While the haplotype block methods appeared promising, their performance was inferior to relationship matrix-based methods given the metrics measured herein. One-hundred animals selected under MCG accounted for the most genetic variance and accounted for the greatest number of haplotypes (above a frequency of 0.1%). One key assumption was made here; both the MCA and MCG methods assumed that all potential candidates had DNA readily available. This is not always the case in a commercial pedigree. Both methods could easily be modified to account for DNA availability, i.e., the animal is still alive or has blood/semen/hair in storage. The animal that is selected, within an iteration, is logically that which reduces the residual genetic variance of the target population, i.e., Diag(A₁₁^*), the most. Multiplying each candidate’s impact on the residual by a vector of 0 (no DNA available) or 1 (DNA available) ensures only candidates with DNA are chosen. This also prevents bias when selecting sequence candidates to form the reference if you were just to remove animals with no DNA from the analysis altogether. MCA clearly outperformed MCG where the number of samples selected was low and this could reflect a scenario where the sequencing budget is low. A strong depth of pedigree proved advantageous to the GRM, where the number of selected candidates is low. To capitalise on the depth of pedigree while utilising the detail of genomic relationships, an H matrix could be constructed, as is done for single-step GBLUP [23,24] with parameters set around DNA availability. Similar modifications could be made to the haplotype methods to account for DNA availability, though it is more likely that only potential candidates are included when running these methods. An important consideration is that MCA assumes a relatively high pedigree completeness to be effective. Naturally, animals not included in the pedigree cannot their genetic contribution to the population identified. Where pedigree is widely incomplete, the MCG method would be best using genomic relationships to replace those estimated from pedigree.

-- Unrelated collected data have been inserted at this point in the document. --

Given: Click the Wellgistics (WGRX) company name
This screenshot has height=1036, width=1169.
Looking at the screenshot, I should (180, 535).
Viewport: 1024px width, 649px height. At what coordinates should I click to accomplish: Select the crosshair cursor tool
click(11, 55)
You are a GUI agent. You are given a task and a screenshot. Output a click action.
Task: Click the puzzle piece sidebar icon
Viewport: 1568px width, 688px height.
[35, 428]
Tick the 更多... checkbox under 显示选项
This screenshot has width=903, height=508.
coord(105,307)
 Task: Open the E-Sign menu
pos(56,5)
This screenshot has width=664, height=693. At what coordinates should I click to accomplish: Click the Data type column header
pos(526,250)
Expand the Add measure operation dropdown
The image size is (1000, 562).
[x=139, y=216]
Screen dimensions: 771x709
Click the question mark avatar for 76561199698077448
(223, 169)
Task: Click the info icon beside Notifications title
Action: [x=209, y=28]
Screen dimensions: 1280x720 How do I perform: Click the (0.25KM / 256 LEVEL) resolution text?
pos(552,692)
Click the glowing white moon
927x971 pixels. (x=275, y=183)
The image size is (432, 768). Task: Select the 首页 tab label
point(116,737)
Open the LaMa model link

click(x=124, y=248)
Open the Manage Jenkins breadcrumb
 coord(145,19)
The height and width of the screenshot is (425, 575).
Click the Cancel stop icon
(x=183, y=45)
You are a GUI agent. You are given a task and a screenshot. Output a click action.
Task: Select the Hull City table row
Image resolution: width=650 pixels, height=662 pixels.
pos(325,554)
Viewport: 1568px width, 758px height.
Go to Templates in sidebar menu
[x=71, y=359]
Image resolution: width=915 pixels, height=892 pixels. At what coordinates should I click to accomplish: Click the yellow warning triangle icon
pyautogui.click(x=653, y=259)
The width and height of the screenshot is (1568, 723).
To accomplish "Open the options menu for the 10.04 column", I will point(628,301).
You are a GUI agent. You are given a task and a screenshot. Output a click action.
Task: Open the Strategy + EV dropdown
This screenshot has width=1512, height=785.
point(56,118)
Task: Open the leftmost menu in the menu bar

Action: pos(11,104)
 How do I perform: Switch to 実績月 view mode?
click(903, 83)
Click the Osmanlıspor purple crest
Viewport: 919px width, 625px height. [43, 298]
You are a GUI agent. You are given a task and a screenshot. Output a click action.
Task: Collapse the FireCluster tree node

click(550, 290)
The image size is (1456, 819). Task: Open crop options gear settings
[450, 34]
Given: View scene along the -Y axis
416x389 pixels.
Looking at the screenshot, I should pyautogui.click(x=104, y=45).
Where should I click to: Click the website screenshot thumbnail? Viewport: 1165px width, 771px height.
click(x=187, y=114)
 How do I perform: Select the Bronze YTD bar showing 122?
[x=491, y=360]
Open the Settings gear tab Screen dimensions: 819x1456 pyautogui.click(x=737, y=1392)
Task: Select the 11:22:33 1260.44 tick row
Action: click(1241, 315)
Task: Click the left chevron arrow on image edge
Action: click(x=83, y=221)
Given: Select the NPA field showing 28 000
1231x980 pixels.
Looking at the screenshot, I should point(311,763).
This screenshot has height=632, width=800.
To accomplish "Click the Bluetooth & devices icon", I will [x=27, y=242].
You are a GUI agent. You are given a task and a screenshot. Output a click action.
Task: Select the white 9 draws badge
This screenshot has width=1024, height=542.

The relationship matrix methods also have one key advantage over haplotype methods when being applied within a breeding program. That is, they utilise data that is routinely constructed within a genetic evaluation program and are therefore simple and relatively quick to implement. This is compared to constructing haplotype libraries where cut-off decisions around haplotype inclusion must be made. This decision can impact the final animals that are selected for HD genotyping or sequencing. For example, the cut-off used for IWS by [12] was 4%, whereas it was 0.1% herein. In addition, the examples provided in this discussion assume selection within one population of animals and do not deeply discuss implications of across breed or crossbred populations.

The common method of selecting highly influential sires (PROG) performed equally as well as the MCA method and is clearly still a useful, cheap and easy method to select animals for high density genotyping. However, clear pitfalls of the method are that highly influential bulls tend to have highly influential sons and so on. While not explicitly outlined herein, immediate family links (siblings, progeny) do exist between the 166 influential animals, and this is only partially captured in Table 1 due to a lack of complete overlap between the methods. It is, therefore, necessary to adjust for kinship, genetic contribution, etc. Whether this is done ad hoc or using more scientific methods as in [11], this added complexity detracts from its usefulness, especially as the other four methods compared herein actively remove this laborious activity.

5. Conclusions

Selection using the MCG is highly recommended as a starting point for an ongoing sequencing project. Then the best method depends on the use case for the future set of sequences. If the aim is to select sequence candidates to allow for the overall imputation of the population, then it is better to select animals carrying common haplotypes in the first instance. If the resulting sequences from the selected animals are to be used for variant discovery or annotation of deleterious variants, animals carrying novel information should be selected.